> **Exercise description**
Repeat, exactly as written, the line containing "672x504 pixels. At" and each line after it through the end of the data.

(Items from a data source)
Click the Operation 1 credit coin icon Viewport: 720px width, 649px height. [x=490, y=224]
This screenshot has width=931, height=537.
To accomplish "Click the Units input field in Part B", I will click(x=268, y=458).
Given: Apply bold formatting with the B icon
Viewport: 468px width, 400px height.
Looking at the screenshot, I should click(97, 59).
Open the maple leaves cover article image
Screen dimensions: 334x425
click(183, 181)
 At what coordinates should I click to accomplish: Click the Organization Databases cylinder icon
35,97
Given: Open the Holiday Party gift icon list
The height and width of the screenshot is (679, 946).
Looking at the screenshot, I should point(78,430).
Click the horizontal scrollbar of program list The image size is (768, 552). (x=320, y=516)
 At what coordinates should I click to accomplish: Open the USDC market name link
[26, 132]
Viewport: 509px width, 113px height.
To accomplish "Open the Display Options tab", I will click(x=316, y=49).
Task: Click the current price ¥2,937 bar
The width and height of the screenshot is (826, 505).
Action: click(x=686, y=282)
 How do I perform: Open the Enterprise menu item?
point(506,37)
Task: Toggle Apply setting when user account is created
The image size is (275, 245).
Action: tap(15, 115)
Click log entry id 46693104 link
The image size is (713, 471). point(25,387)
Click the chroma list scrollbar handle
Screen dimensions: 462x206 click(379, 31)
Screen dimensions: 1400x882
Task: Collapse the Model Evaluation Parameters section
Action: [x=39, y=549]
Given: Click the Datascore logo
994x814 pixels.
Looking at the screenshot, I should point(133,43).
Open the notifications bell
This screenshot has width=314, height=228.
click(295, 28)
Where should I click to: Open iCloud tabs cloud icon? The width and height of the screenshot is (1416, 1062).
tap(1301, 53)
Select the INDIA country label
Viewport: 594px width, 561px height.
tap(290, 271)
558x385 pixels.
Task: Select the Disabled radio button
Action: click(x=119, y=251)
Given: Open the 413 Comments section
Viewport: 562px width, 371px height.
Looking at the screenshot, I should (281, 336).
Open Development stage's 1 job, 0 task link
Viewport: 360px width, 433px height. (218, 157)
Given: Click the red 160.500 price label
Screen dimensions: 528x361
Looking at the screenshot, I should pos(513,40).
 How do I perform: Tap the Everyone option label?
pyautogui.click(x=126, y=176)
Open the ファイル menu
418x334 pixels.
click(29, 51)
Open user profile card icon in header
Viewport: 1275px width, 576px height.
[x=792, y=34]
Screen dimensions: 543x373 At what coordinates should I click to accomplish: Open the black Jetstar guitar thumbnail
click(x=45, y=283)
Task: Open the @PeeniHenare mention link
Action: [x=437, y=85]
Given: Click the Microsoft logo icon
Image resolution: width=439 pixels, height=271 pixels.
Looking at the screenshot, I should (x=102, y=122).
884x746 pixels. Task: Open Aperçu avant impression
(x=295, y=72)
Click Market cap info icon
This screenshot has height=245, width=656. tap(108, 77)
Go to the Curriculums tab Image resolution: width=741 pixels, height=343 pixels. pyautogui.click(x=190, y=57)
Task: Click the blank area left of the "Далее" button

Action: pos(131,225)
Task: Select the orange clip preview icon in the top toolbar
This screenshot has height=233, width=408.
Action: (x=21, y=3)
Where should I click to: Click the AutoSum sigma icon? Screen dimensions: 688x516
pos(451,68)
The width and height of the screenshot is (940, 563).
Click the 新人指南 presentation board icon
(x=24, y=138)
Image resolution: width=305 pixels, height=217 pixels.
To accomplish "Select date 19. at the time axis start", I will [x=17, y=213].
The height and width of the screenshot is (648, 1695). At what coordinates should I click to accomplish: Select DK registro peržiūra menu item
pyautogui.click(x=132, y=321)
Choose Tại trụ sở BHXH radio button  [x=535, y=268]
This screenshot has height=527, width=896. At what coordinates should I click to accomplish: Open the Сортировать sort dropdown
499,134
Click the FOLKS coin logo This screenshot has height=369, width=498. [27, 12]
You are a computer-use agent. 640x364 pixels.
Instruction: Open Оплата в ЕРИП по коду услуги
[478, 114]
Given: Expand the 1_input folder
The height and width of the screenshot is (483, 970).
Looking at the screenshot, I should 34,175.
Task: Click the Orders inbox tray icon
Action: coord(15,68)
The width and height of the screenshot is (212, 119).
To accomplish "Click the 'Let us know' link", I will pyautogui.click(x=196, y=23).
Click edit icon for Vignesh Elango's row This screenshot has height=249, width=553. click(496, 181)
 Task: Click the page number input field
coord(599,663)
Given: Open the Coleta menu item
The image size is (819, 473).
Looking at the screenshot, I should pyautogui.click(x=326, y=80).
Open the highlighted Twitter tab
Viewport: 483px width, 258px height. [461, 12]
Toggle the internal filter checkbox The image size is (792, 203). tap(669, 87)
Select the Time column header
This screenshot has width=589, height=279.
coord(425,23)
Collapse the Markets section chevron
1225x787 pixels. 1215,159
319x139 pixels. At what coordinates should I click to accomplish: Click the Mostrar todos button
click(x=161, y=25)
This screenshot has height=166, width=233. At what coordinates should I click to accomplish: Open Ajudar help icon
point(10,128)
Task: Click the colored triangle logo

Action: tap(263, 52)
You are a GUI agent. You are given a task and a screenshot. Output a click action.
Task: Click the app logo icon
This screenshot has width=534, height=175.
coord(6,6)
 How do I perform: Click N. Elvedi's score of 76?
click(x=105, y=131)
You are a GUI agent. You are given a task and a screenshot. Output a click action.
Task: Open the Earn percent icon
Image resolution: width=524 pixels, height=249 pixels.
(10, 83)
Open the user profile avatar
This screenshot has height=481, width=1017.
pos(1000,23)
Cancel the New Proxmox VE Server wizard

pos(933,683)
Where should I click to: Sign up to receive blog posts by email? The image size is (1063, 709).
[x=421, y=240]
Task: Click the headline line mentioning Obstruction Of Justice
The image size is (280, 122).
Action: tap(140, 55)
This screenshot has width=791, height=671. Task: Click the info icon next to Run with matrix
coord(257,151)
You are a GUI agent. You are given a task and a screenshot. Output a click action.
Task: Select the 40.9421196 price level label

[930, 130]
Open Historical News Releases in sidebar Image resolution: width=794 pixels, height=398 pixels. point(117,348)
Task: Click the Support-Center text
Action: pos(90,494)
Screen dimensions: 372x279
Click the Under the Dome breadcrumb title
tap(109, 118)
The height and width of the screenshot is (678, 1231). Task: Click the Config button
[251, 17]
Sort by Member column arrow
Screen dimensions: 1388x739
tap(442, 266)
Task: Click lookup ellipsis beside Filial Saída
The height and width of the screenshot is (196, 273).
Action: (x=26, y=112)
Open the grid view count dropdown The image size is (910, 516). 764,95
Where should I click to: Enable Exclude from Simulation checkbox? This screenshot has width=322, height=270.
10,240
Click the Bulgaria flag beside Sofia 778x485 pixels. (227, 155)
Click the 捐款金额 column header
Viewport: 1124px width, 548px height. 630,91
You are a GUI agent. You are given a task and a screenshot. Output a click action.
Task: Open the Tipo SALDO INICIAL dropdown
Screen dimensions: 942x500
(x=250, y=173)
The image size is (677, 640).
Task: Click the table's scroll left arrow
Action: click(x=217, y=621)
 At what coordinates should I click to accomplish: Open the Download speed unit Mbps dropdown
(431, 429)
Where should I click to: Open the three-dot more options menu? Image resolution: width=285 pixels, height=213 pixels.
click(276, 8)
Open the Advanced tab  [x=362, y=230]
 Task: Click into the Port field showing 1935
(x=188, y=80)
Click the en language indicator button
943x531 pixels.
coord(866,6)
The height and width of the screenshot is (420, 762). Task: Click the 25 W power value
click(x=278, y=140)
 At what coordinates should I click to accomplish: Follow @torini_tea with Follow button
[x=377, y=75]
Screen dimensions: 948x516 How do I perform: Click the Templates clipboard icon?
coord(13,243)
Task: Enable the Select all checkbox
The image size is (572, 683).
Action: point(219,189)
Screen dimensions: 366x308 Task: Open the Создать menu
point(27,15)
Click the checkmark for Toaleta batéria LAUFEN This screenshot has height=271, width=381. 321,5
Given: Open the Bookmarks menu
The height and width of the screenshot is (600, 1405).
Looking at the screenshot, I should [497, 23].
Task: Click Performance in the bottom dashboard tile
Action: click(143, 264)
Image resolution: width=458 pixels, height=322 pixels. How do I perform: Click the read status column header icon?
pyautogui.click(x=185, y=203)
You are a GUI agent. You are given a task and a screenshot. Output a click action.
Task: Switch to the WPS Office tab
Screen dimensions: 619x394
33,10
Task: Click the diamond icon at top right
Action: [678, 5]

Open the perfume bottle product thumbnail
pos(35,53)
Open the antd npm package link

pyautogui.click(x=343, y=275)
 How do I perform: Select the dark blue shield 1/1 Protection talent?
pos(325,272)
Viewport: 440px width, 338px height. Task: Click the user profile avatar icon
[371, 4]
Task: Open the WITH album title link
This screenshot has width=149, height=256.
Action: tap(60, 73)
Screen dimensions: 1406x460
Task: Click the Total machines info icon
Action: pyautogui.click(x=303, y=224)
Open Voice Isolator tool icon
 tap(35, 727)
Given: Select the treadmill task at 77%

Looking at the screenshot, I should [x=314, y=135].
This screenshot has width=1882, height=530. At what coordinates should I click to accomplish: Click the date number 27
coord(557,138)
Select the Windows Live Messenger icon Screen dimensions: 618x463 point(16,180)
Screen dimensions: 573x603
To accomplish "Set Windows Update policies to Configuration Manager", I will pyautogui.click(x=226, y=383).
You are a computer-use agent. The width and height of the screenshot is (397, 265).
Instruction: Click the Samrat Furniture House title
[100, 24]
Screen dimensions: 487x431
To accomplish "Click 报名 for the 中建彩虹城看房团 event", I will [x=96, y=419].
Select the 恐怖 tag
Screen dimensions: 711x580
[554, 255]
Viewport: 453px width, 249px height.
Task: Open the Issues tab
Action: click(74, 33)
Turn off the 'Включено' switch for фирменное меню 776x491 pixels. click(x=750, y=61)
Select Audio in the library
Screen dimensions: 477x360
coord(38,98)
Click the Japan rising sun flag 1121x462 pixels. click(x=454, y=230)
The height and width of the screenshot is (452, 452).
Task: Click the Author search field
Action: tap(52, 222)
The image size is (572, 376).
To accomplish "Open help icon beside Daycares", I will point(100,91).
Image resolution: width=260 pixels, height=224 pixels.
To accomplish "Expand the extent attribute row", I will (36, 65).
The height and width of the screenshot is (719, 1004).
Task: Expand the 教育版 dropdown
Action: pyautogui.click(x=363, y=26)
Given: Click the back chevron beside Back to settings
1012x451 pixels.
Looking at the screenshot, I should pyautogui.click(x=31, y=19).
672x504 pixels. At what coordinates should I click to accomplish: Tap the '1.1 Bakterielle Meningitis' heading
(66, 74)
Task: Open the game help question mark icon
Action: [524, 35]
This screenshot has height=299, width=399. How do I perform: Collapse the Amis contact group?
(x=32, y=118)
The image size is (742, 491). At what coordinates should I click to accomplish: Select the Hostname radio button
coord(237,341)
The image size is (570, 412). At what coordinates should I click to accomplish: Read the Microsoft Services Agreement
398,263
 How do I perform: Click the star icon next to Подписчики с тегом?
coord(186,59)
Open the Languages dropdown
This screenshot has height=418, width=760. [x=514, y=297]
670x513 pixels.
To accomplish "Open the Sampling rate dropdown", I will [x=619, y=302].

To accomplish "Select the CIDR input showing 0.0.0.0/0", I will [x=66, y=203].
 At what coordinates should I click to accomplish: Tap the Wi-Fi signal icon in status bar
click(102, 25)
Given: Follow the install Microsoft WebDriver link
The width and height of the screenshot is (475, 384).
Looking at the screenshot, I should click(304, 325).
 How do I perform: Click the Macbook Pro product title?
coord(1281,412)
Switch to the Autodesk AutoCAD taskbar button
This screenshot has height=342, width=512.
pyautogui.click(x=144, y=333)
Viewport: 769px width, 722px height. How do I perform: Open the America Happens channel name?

> **Solution for this problem**
672x504 pixels. At what coordinates should I click to accomplish: Tap the '1.1 Bakterielle Meningitis' heading
(66, 74)
Task: Open the game help question mark icon
Action: [524, 35]
This screenshot has height=299, width=399. How do I perform: Collapse the Amis contact group?
(x=32, y=118)
The image size is (742, 491). At what coordinates should I click to accomplish: Select the Hostname radio button
coord(237,341)
The image size is (570, 412). At what coordinates should I click to accomplish: Read the Microsoft Services Agreement
398,263
 How do I perform: Click the star icon next to Подписчики с тегом?
coord(186,59)
Open the Languages dropdown
This screenshot has height=418, width=760. [x=514, y=297]
670x513 pixels.
To accomplish "Open the Sampling rate dropdown", I will [x=619, y=302].

To accomplish "Select the CIDR input showing 0.0.0.0/0", I will [x=66, y=203].
 At what coordinates should I click to accomplish: Tap the Wi-Fi signal icon in status bar
click(102, 25)
Given: Follow the install Microsoft WebDriver link
The width and height of the screenshot is (475, 384).
Looking at the screenshot, I should click(304, 325).
 How do I perform: Click the Macbook Pro product title?
coord(1281,412)
Switch to the Autodesk AutoCAD taskbar button
This screenshot has height=342, width=512.
pyautogui.click(x=144, y=333)
Viewport: 769px width, 722px height. How do I perform: Open the America Happens channel name?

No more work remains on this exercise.